Little Mosque fills a need!

I heard about Little Mosque on the Prairie through NPR, initially. Then my friend Michael Gerard found the episodes online. A primetime offering from the Canadian Broadcasting Corporation, it is a show about a small community of Muslims living in rural Canada. While not exceptional, the show is cute, but for someone like myself who knows not the first thing about Muslims or Islam, save those things fed to me by Amerikan media, I find it very educational.
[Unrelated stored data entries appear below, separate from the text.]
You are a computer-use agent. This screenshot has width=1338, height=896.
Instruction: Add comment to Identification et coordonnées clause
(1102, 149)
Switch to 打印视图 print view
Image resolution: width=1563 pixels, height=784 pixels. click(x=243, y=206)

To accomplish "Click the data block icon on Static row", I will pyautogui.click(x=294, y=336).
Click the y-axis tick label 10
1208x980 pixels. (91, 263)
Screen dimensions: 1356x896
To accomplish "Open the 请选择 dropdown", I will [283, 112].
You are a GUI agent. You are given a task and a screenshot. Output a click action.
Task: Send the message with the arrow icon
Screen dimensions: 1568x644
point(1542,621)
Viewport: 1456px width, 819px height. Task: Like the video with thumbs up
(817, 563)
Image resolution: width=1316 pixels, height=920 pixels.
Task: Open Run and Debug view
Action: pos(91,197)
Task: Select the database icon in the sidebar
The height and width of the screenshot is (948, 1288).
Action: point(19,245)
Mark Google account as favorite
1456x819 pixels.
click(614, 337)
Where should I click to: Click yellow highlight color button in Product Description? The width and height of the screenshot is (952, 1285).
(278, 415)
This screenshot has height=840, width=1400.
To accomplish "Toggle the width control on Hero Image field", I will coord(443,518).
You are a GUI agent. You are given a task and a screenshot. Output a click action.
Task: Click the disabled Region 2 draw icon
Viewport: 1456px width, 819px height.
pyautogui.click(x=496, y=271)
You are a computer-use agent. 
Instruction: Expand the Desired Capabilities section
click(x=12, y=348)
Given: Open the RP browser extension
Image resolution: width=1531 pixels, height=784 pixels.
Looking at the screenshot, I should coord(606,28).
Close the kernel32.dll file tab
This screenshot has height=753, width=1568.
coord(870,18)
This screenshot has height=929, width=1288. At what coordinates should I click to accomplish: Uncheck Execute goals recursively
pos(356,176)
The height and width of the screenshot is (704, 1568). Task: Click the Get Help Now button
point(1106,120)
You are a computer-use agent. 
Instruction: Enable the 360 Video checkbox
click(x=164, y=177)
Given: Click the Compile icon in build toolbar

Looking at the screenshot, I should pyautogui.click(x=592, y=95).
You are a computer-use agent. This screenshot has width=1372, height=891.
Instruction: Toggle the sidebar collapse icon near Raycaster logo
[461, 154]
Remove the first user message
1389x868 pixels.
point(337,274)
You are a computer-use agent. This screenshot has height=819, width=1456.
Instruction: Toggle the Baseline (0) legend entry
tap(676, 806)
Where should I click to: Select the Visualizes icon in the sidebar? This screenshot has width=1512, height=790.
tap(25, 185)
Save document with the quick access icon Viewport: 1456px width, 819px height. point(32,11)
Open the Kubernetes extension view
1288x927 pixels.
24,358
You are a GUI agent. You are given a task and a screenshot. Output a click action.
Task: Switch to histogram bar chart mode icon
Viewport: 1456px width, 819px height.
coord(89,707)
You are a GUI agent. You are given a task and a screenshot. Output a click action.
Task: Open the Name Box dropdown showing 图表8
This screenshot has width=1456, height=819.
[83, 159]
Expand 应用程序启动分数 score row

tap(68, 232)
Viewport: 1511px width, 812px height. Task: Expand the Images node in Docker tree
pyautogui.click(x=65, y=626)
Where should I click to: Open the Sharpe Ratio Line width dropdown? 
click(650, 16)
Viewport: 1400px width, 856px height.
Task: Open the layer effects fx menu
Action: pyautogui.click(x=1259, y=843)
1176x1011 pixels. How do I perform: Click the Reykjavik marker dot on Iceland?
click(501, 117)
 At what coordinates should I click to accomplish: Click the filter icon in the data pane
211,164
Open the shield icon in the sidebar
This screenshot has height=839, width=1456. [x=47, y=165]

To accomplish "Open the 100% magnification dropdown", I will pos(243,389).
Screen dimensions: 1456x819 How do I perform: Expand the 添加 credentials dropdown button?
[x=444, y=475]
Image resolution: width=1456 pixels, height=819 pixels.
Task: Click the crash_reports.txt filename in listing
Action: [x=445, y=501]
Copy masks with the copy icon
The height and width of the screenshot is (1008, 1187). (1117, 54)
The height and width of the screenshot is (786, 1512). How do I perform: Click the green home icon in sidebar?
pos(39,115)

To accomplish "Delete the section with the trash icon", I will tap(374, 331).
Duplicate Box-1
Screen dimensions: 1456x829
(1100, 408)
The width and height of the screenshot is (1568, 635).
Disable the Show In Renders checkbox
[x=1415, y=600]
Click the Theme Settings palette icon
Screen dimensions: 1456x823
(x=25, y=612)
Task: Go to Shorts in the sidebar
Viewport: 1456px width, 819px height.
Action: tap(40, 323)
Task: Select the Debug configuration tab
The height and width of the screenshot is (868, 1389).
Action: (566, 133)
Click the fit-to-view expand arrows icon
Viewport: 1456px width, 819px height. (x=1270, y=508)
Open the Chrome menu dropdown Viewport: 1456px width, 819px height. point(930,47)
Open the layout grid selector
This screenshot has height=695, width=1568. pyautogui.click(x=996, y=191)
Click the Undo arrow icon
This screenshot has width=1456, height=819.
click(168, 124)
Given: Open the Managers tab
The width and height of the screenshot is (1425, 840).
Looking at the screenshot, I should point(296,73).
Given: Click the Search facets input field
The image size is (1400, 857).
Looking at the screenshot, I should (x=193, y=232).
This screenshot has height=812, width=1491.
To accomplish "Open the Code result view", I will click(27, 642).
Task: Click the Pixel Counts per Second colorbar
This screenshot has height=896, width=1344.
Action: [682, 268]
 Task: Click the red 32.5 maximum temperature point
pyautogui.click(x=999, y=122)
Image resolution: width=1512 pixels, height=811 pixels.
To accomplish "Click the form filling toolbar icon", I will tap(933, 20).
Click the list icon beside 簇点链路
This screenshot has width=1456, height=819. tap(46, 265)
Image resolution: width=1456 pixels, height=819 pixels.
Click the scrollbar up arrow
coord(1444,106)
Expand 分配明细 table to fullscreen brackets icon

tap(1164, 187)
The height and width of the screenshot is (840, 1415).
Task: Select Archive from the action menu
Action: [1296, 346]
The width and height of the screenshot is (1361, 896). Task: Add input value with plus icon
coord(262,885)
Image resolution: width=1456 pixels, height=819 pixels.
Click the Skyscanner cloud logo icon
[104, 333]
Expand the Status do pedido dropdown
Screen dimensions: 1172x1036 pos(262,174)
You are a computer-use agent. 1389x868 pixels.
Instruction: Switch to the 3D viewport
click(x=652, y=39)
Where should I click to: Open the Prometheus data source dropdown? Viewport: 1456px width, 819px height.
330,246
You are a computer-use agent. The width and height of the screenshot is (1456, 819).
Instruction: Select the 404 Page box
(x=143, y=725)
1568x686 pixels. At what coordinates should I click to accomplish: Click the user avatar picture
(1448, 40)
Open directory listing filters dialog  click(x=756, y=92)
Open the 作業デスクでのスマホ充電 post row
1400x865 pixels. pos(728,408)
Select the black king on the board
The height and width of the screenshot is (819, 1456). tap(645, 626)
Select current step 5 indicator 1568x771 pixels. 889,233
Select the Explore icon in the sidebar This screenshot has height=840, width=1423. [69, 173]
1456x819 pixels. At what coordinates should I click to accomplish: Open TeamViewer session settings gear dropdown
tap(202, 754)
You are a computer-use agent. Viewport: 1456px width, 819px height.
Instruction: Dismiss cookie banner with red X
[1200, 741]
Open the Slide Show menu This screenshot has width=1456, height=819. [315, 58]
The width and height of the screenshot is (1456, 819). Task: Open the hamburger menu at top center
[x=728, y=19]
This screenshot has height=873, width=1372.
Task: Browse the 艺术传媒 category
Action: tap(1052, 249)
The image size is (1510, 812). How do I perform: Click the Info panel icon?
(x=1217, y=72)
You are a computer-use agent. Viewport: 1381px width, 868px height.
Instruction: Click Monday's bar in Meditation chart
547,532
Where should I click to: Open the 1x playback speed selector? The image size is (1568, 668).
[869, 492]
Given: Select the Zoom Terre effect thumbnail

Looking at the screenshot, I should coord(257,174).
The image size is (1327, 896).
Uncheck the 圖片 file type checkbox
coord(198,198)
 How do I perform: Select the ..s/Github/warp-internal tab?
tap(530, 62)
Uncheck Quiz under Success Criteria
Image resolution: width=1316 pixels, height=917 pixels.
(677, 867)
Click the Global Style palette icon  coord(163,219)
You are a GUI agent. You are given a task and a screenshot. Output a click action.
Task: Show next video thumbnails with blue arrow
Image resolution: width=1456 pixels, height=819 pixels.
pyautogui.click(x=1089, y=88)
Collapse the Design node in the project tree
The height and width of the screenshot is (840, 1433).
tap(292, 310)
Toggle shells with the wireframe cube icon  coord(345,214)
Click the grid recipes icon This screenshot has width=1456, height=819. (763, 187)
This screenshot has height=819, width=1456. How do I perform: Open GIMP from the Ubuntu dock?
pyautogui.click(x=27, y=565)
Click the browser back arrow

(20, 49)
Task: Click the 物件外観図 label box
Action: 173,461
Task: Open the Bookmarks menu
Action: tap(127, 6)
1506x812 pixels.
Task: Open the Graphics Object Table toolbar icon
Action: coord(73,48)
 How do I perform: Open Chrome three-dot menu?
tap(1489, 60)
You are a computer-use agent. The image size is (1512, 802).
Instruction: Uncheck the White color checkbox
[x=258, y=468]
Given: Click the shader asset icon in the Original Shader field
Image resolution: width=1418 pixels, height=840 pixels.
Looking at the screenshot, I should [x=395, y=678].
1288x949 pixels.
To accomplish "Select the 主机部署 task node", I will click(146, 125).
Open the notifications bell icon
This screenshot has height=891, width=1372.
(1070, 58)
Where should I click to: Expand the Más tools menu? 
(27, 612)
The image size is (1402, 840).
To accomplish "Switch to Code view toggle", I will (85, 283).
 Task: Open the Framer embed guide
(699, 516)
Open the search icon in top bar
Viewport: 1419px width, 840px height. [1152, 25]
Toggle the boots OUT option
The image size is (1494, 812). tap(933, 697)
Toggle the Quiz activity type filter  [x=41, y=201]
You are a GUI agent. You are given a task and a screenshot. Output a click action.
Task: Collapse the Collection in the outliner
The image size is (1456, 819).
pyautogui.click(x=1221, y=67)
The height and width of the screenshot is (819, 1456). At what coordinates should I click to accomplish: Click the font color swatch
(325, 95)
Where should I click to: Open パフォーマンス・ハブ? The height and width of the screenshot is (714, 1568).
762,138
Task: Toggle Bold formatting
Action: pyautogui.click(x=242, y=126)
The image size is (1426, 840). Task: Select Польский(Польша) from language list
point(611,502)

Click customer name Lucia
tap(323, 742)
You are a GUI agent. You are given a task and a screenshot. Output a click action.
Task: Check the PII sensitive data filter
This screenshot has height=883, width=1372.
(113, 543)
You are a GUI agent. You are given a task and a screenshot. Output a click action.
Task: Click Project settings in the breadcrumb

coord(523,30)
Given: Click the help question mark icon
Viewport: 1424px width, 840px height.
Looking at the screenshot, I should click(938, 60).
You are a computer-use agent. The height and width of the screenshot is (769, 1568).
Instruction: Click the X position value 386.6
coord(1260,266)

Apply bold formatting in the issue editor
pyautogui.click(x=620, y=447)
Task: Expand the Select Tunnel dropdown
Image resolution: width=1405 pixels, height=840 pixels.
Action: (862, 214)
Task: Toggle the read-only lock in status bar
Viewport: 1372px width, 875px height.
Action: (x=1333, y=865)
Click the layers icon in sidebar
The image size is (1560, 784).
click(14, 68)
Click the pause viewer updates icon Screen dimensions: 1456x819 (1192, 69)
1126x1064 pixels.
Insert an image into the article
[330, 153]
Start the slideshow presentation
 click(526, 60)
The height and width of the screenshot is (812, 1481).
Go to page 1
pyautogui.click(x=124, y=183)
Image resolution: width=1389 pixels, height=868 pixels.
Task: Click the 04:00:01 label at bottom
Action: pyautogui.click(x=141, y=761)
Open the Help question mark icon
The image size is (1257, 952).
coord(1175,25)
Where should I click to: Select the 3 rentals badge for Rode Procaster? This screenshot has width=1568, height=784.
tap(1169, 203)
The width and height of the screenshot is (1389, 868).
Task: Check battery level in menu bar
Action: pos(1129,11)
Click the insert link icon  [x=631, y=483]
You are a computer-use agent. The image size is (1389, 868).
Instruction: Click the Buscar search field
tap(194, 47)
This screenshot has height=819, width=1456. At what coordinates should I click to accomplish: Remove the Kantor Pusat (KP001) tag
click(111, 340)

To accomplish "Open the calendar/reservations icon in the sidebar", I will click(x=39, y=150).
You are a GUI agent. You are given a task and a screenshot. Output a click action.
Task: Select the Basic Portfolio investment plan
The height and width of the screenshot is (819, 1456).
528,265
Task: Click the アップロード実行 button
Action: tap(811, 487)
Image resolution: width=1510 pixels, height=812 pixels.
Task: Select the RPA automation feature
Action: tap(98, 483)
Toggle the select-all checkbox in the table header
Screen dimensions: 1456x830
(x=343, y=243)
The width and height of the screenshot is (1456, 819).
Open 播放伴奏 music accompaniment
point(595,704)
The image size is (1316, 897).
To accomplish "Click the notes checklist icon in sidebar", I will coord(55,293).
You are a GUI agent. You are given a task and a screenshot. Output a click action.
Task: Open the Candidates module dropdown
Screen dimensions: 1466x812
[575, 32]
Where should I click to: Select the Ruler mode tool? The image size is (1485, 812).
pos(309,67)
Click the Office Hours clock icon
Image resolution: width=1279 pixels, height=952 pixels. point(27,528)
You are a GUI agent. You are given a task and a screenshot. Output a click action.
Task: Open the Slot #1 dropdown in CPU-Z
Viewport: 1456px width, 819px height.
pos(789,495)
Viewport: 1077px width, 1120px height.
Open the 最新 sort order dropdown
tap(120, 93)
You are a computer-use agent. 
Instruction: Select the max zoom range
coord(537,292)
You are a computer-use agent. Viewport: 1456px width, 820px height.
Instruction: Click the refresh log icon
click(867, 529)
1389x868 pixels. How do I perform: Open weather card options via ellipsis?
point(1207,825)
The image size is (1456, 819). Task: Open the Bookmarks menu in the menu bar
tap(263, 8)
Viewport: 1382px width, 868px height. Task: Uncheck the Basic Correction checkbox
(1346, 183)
The U.S. Military has found in recent years that by broadcasting Sesame Street in places such as Afghanistan, a window of comparison can be opened between diverse cultures with little or no understanding of one another. I feel the same can be said of Little Mosque. Fear can be a powerful weapon, no one will argue that, but fear is often generated by unknowns. If we are told explicitly what we should fear, it is lessened by our knowledge of it. But when we fear something without any knowledge of it, imagination can paint a scarier picture than anything detailed. The first episode of the show is a good example. A (white) man unwittingly enters the new mosque of the fictional town of Mercy. Upon being confronted by praying Muslims, he panics, fearing that he has stumbled upon a terrorist cell in his backyard. So goes the rest of the shows, highlighting and scrutinizing both the similarities and differences between Muslims and other faiths. But it does it comically!! There are extremists on both sides.
One of the Muslim characters sees the Western holiday of Halloween as evil, until his “traditional” clothing is mistaken for a terrorist costume and he is complimented on his “authenticity” and given candy. While not being overly original or tremendously well written the show does two things that no other show does:

1) Little Mosque features primarily Muslim characters. They are not walk-ons, or secondary. The show is about Muslims.

2) It attempts to educate on those incongruities which make all of us (descendants of white, christian, and otherwise non-Muslim upbringing) question and wonder about those peoples of the Muslim faith. Things like when does Ramadan start (there is no set date like Christmas), why do the women keep their hair covered,etc.,etc.

If we had a show like this in Amerika, I feel it could go a long way towards dispelling a lot of our ignorance towards Muslims. We might even find some common ground.